** Opening Input data block **

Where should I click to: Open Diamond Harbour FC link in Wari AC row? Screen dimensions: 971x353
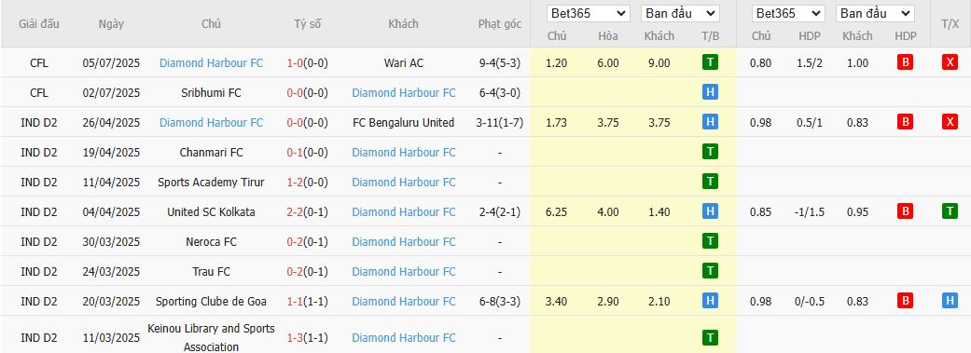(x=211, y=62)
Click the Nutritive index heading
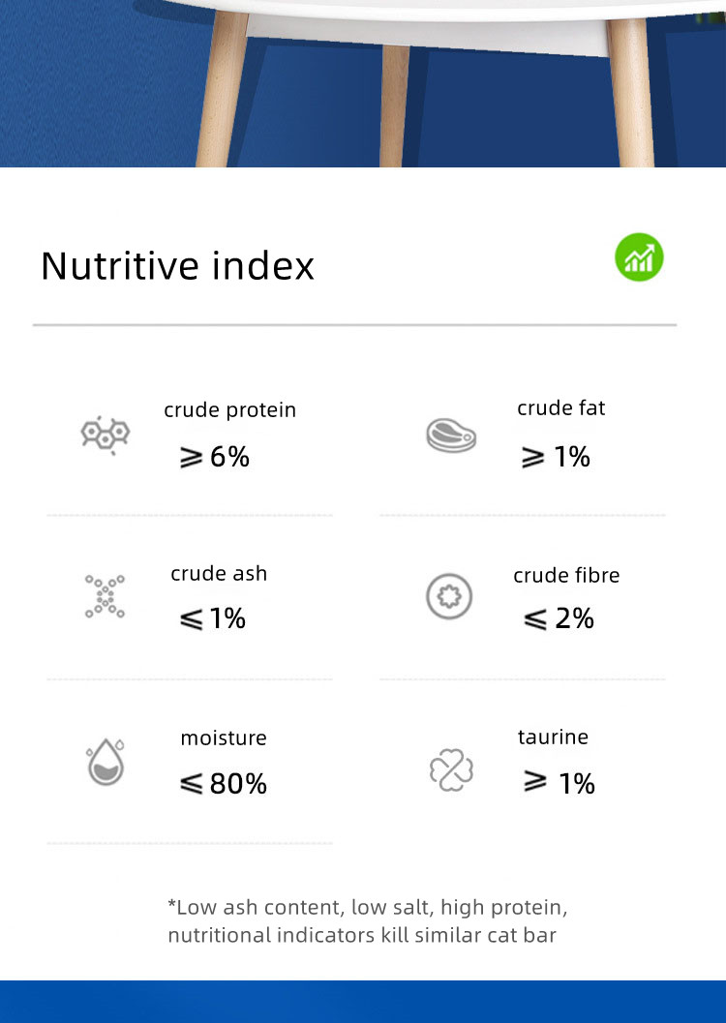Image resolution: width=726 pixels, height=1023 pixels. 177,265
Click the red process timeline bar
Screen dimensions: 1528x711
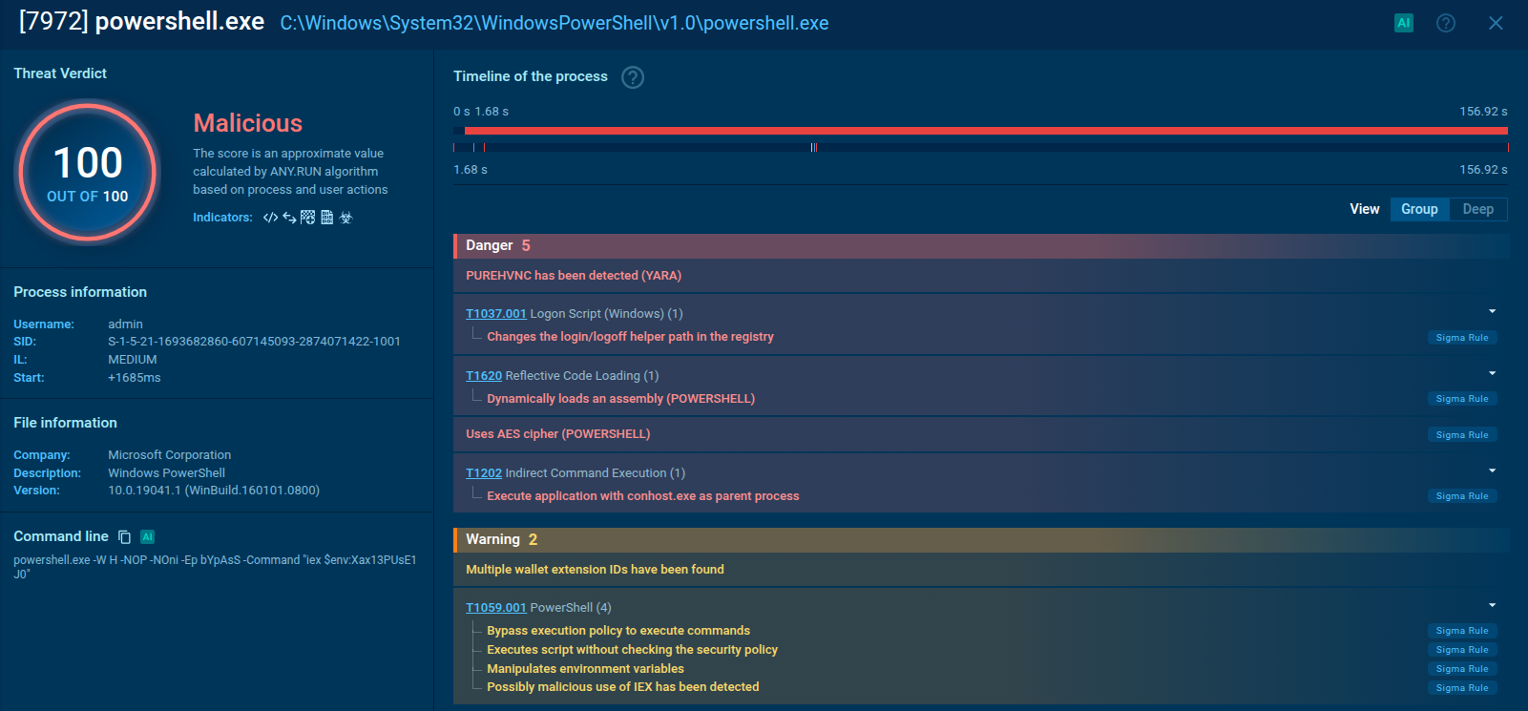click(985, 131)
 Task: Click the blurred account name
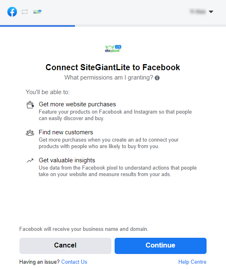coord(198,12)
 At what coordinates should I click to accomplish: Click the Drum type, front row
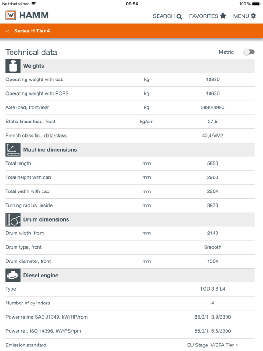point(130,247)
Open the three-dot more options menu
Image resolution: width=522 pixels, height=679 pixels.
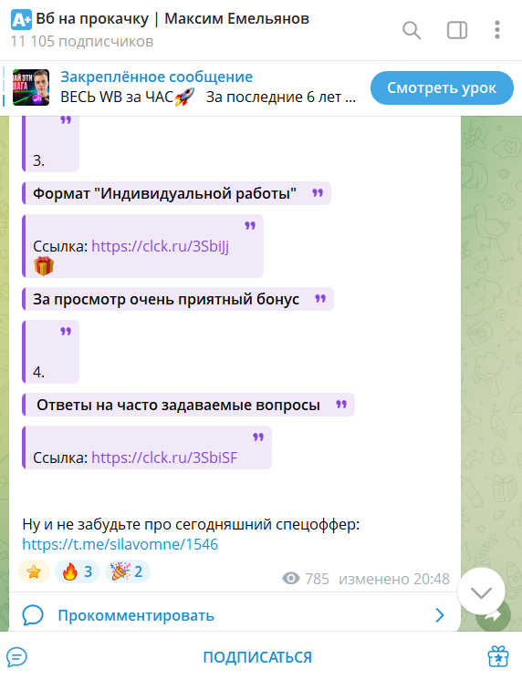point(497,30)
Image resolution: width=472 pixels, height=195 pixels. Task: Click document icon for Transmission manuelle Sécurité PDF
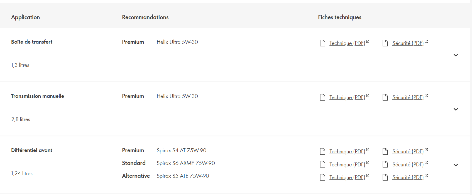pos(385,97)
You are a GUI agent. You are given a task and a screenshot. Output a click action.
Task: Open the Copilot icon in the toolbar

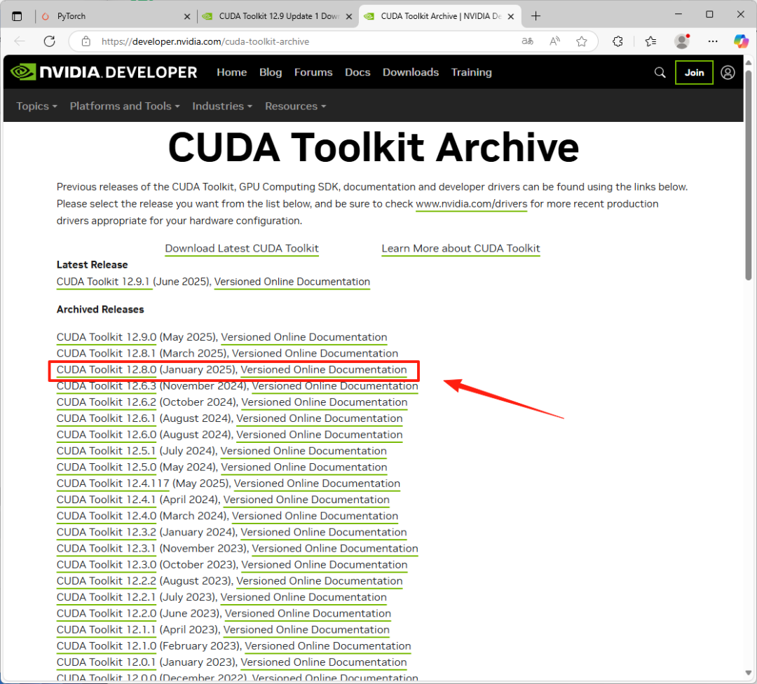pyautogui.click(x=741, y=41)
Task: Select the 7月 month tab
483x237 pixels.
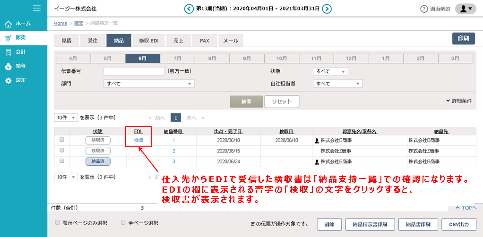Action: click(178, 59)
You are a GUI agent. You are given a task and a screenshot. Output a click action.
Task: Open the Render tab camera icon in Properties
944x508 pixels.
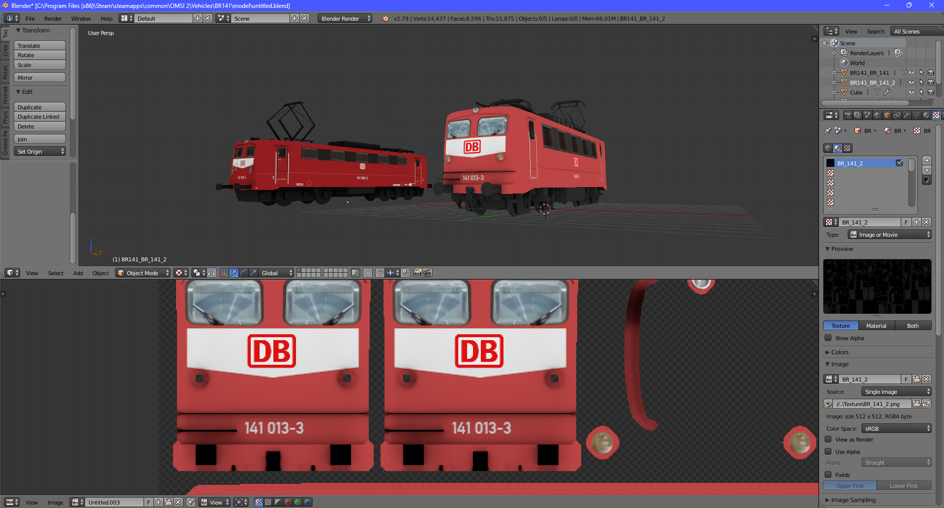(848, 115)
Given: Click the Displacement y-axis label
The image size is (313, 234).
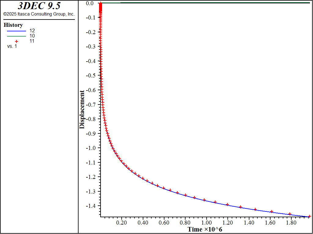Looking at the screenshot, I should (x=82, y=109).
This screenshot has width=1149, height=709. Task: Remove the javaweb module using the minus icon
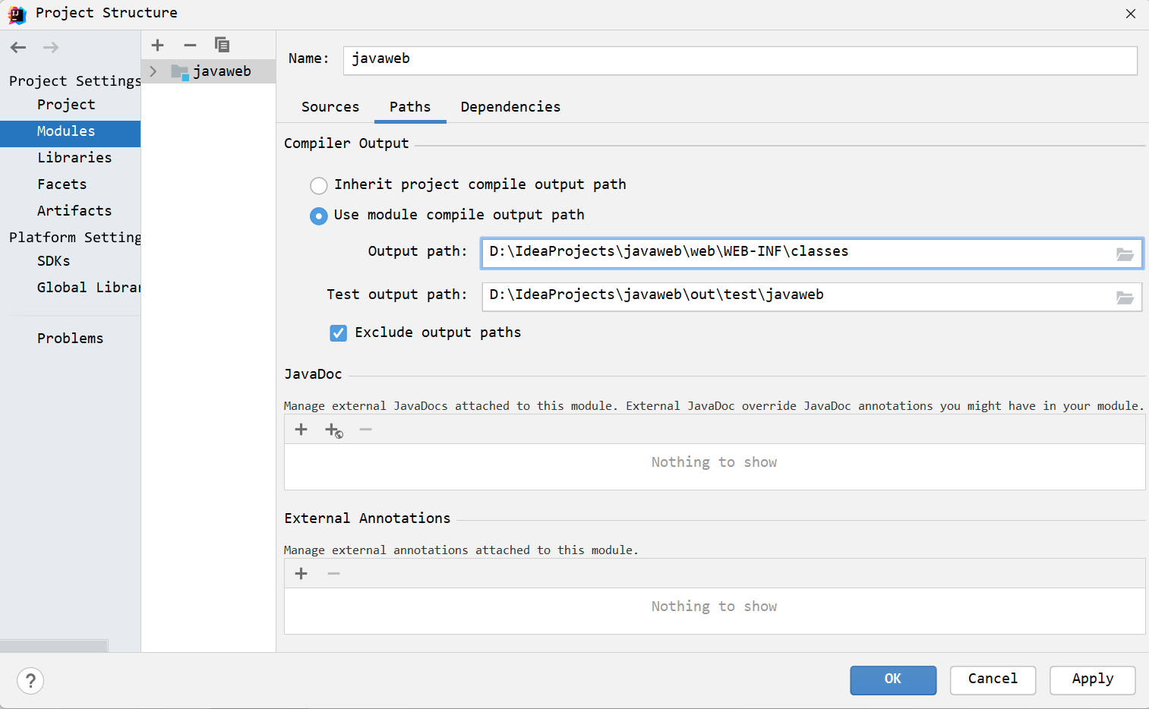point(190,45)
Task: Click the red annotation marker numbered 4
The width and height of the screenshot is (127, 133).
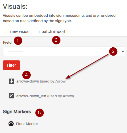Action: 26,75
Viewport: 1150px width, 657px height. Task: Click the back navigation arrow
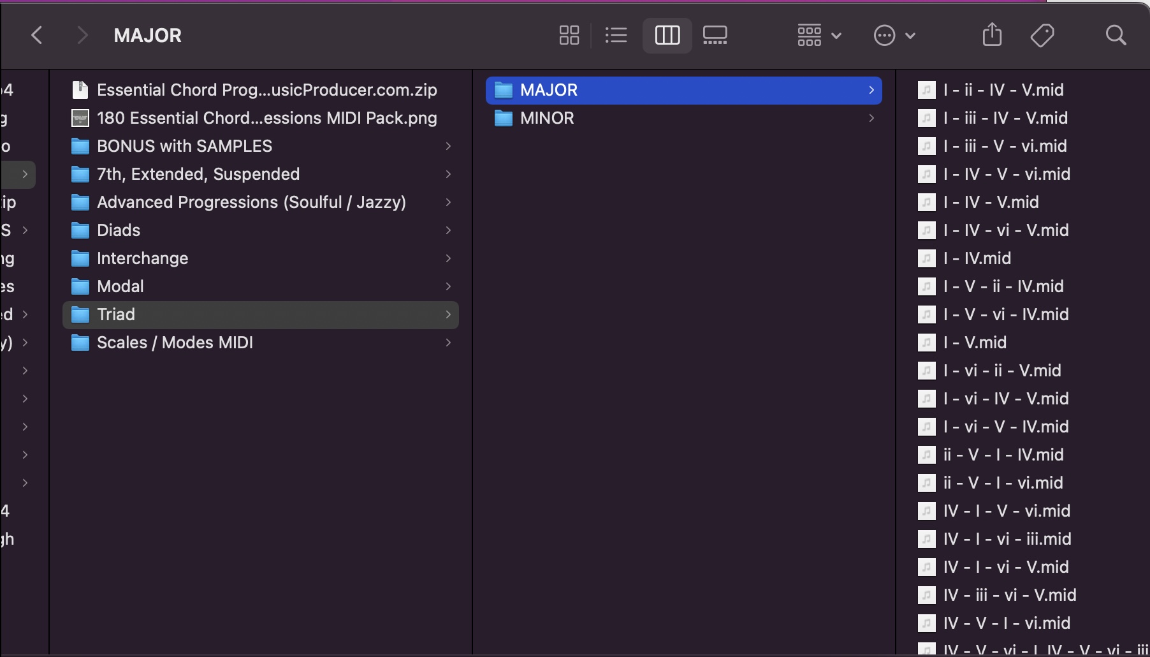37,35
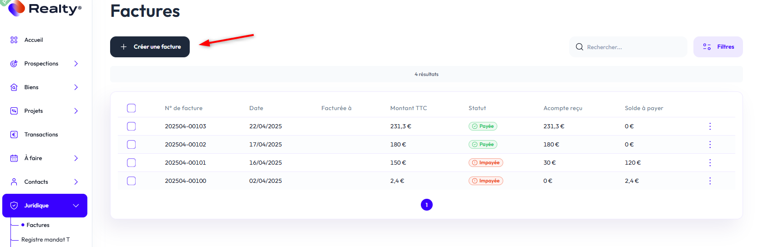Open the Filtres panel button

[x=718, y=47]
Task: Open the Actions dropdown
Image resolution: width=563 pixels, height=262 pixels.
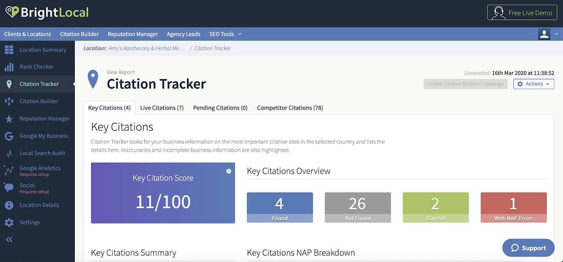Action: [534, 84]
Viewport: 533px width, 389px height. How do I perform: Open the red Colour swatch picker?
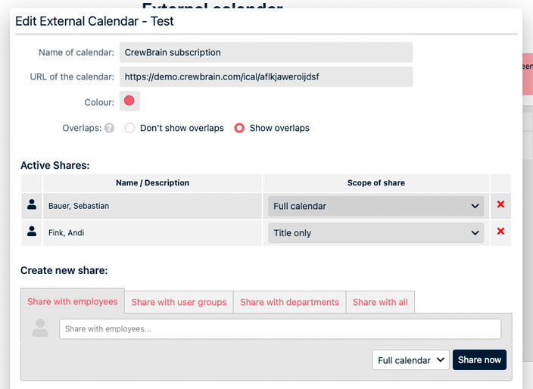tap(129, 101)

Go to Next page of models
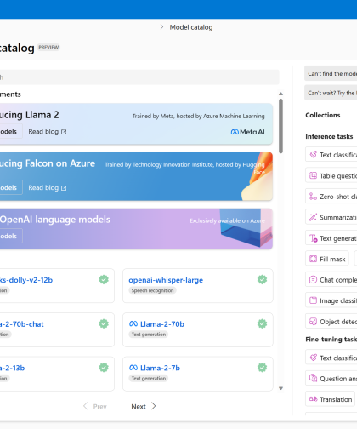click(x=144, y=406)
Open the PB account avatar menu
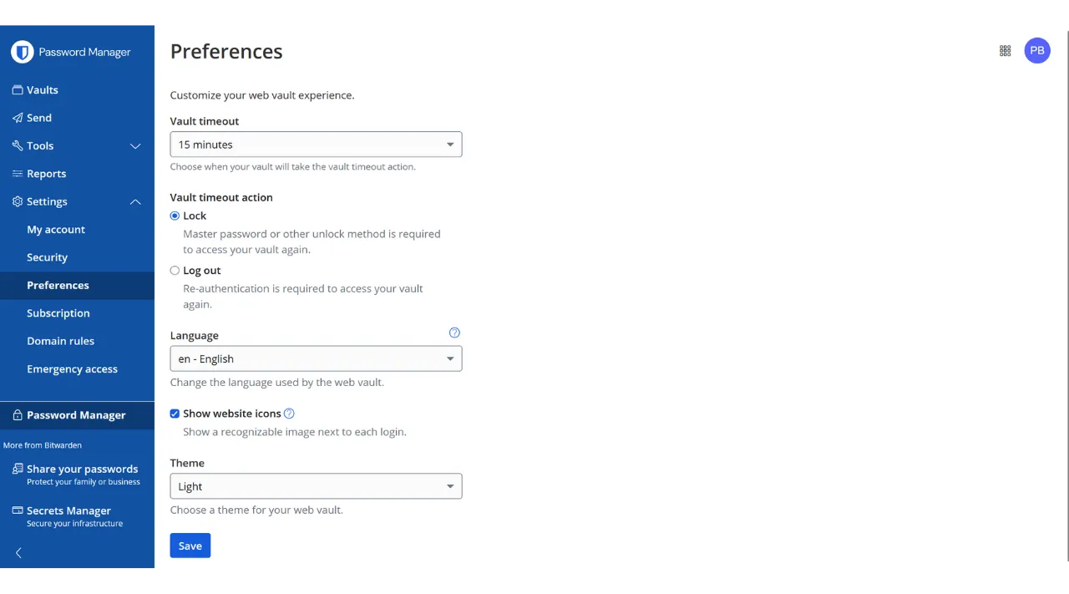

** Closing Input data block **

#### What the task asks:
The expected result is every record above, word for word, with no pictures in it.

#### Solution for this problem:
Where should I click to: Open Diamond Harbour FC link in Wari AC row? Screen dimensions: 971x353
(x=211, y=62)
Click the Nutritive index heading
Image resolution: width=726 pixels, height=1023 pixels. 177,265
Click the red process timeline bar
Screen dimensions: 1528x711
click(985, 131)
 Task: Click the blurred account name
coord(198,12)
 At what coordinates should I click to accomplish: Click the Drum type, front row
point(130,247)
Open the three-dot more options menu
Image resolution: width=522 pixels, height=679 pixels.
point(497,30)
Image resolution: width=472 pixels, height=195 pixels. Task: Click document icon for Transmission manuelle Sécurité PDF
pos(385,97)
You are a GUI agent. You are given a task and a screenshot. Output a click action.
Task: Open the Copilot icon in the toolbar

pyautogui.click(x=741, y=41)
Task: Select the 7月 month tab
483x237 pixels.
Action: click(178, 59)
You are a GUI agent. You are given a task and a screenshot. Output a click action.
Task: Open the Render tab camera icon in Properties
944x508 pixels.
(848, 115)
Given: Click the Displacement y-axis label
The image size is (313, 234).
Looking at the screenshot, I should (x=82, y=109).
This screenshot has width=1149, height=709. Task: Remove the javaweb module using the minus icon
point(190,45)
Task: Click the red annotation marker numbered 4
The width and height of the screenshot is (127, 133).
Action: 26,75
Viewport: 1150px width, 657px height. Task: Click the back navigation arrow
37,35
Open the Filtres panel button

[x=718, y=47]
Task: Open the Actions dropdown
Image resolution: width=563 pixels, height=262 pixels.
Action: [534, 84]
Viewport: 533px width, 389px height. How do I perform: Open the red Colour swatch picker?
tap(129, 101)

Go to Next page of models
click(x=144, y=406)
Open the PB account avatar menu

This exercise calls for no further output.